MADRID, 28 mar. (EUROPA PRESS) -
O vice-presidente dos Estados Unidos, JD Vance, sugeriu na sexta-feira, a partir da base espacial de Pituffik, na Groenlândia, que os Estados Unidos negociarão a adesão do território quando ele se tornar independente da Dinamarca por meio de um referendo sobre autodeterminação.
"O que achamos que vai acontecer é que os groenlandeses escolherão, por meio de autodeterminação, tornar-se independentes da Dinamarca e, a partir daí, conversaremos com o povo da Groenlândia.

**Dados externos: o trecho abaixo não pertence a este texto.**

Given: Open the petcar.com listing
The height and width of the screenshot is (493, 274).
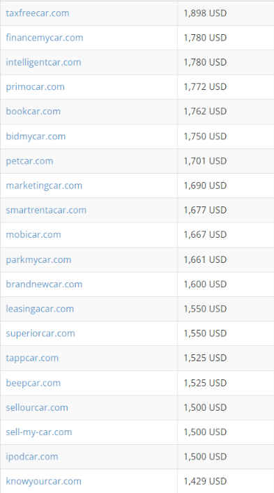Looking at the screenshot, I should tap(29, 161).
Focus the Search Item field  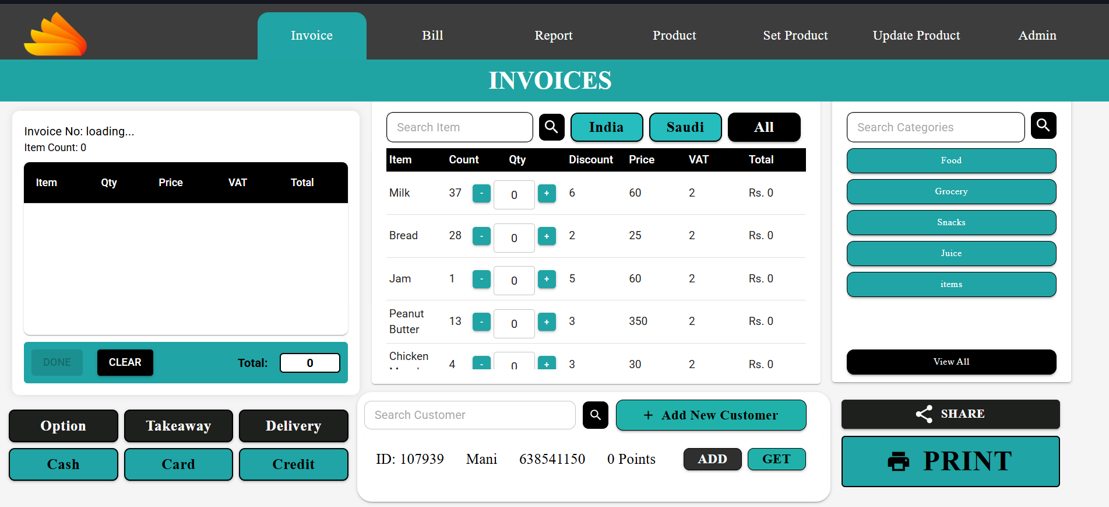pyautogui.click(x=459, y=127)
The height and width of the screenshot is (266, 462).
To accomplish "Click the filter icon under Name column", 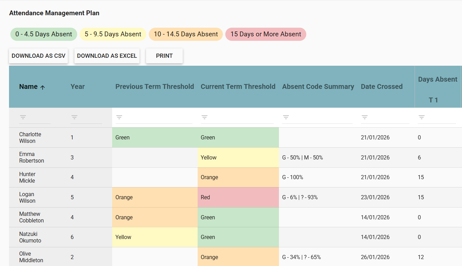I will [x=23, y=117].
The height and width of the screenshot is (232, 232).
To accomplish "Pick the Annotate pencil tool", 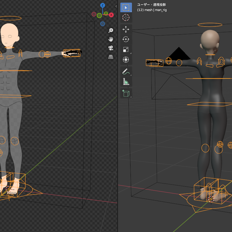I will coord(126,72).
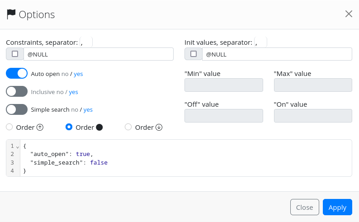Viewport: 359px width, 222px height.
Task: Enable the Inclusive toggle switch
Action: 17,92
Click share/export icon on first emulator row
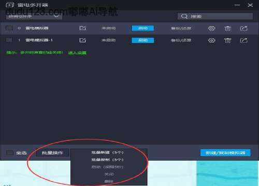This screenshot has height=186, width=259. point(244,28)
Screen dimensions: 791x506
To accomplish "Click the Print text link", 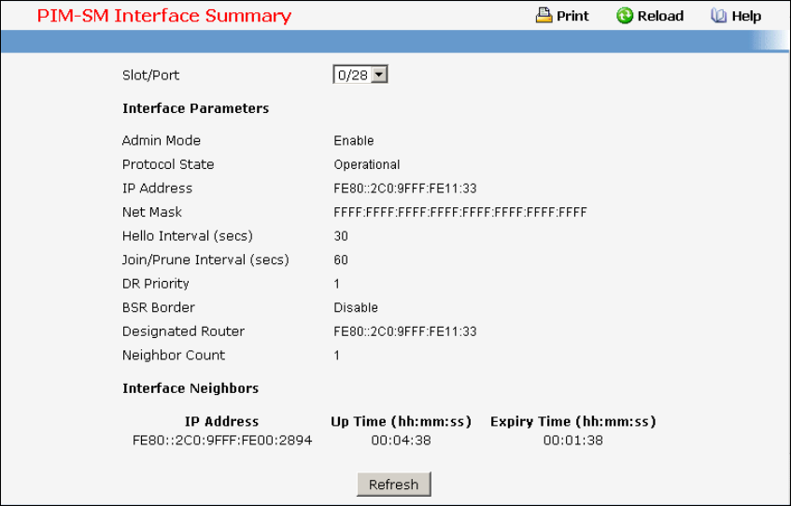I will coord(572,16).
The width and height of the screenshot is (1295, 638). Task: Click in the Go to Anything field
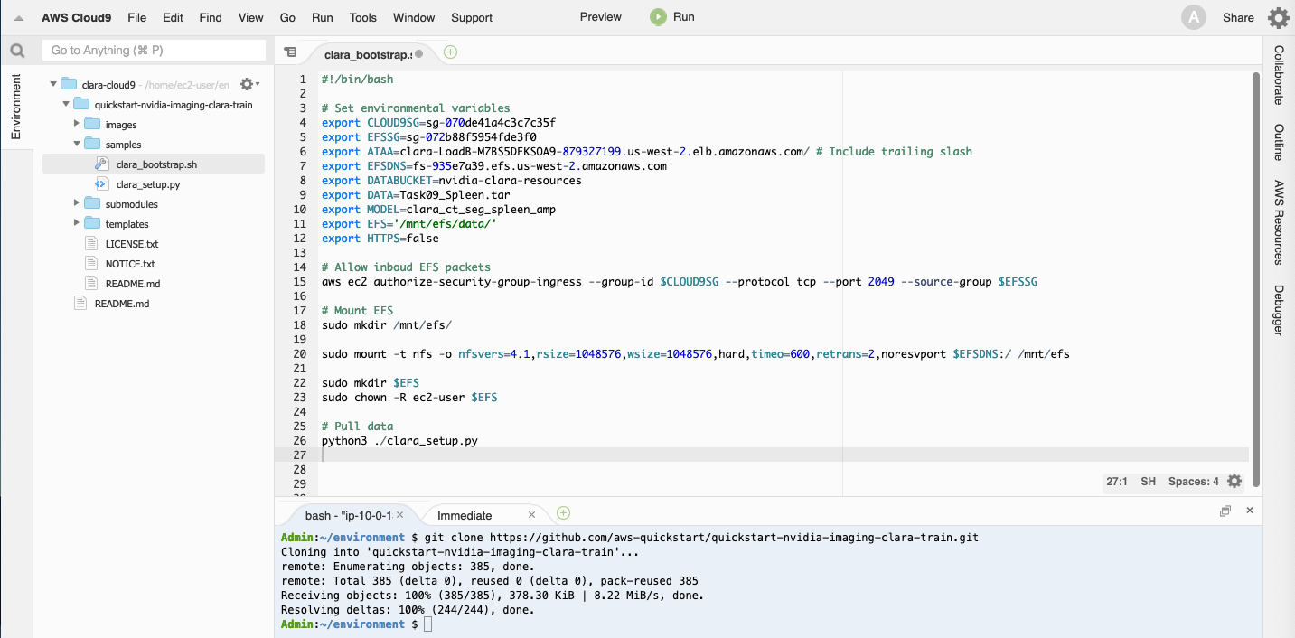point(154,51)
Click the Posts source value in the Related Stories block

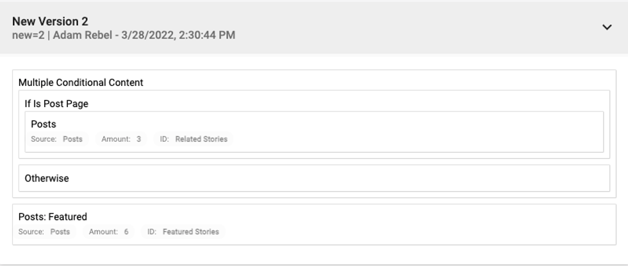point(73,139)
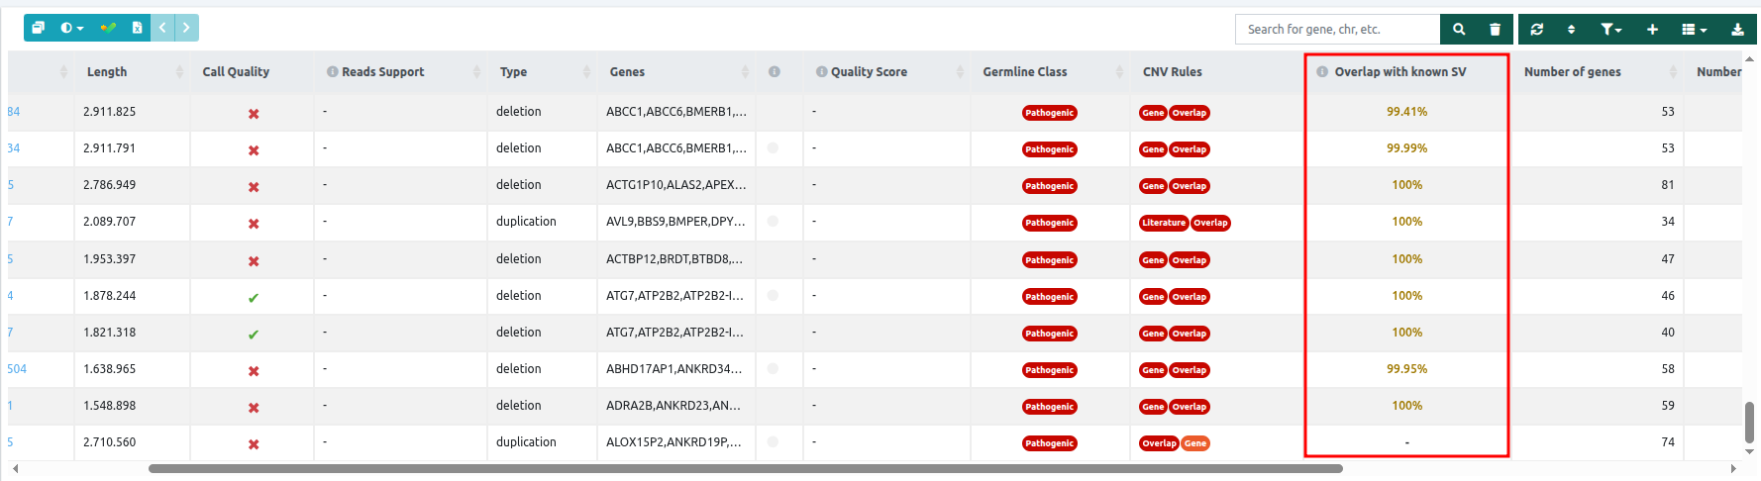Screen dimensions: 1761x481
Task: Sort by the Length column header
Action: 107,72
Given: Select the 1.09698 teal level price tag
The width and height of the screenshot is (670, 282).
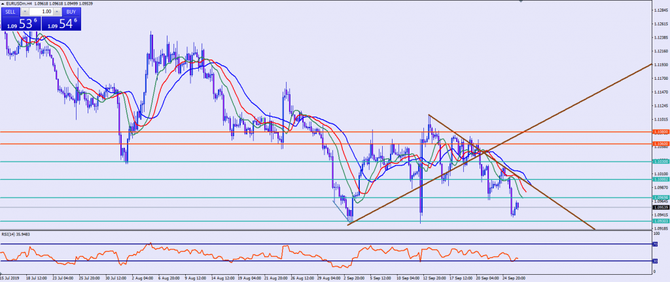Looking at the screenshot, I should tap(660, 197).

Acho que falar sobre algo muito distante no futuro é muito prematuro", disse ele.
Vance garantiu às tropas americanas que a Dinamarca "falhou" em proteger a Groenlândia. "Esta base é menos segura do que era há 30, 40 anos, porque alguns de nossos aliados não estiveram à altura da tarefa", disse ele.
"Houve muitas críticas por parte da Dinamarca, muitos ataques ao governo Trump, ao presidente, a mim e a outros membros do nosso governo por afirmarmos o óbvio: que a Dinamarca não fez um bom trabalho para manter a Groenlândia segura", acrescentou.
Nesse sentido, ele indicou que "reconhecer que houve importantes alianças de segurança no passado não implica" que não se possa ter "discordâncias" com os aliados. "Não há necessidade de intimidar, ofuscar ou confundir a questão", disse ele.
Questionado sobre as aspirações do presidente dos EUA, Donald Trump, de anexar a Groenlândia à força, Vance enfatizou que Trump deixou claro que os EUA "respeitam a autodeterminação do povo da Groenlândia".
"(O presidente Donald Trump) acredita absolutamente que a Groenlândia é uma parte importante da segurança, não apenas dos Estados Unidos, mas do mundo e, é claro, também do povo da Groenlândia", disse ele, embora tenha dito que "seria muito melhor" se o território estivesse "sob o guarda-chuva" de Washington.
Vance reiterou que os aliados "não acompanharam o ritmo" dos interesses crescentes da China e da Rússia na região. "A Dinamarca não acompanhou o ritmo da dedicação dos recursos necessários para manter essa base, para manter nossas tropas e, na minha opinião, para manter o povo da Groenlândia a salvo de muitas incursões muito agressivas da Rússia, da China e de outras nações", disse ele.
O vice-presidente argumentou que os EUA deveriam ser "o líder no Ártico". "Sabemos que, se não for, outras nações preencherão a lacuna que deixamos", argumentou, aludindo ao fato de que investirão "mais recursos" no território.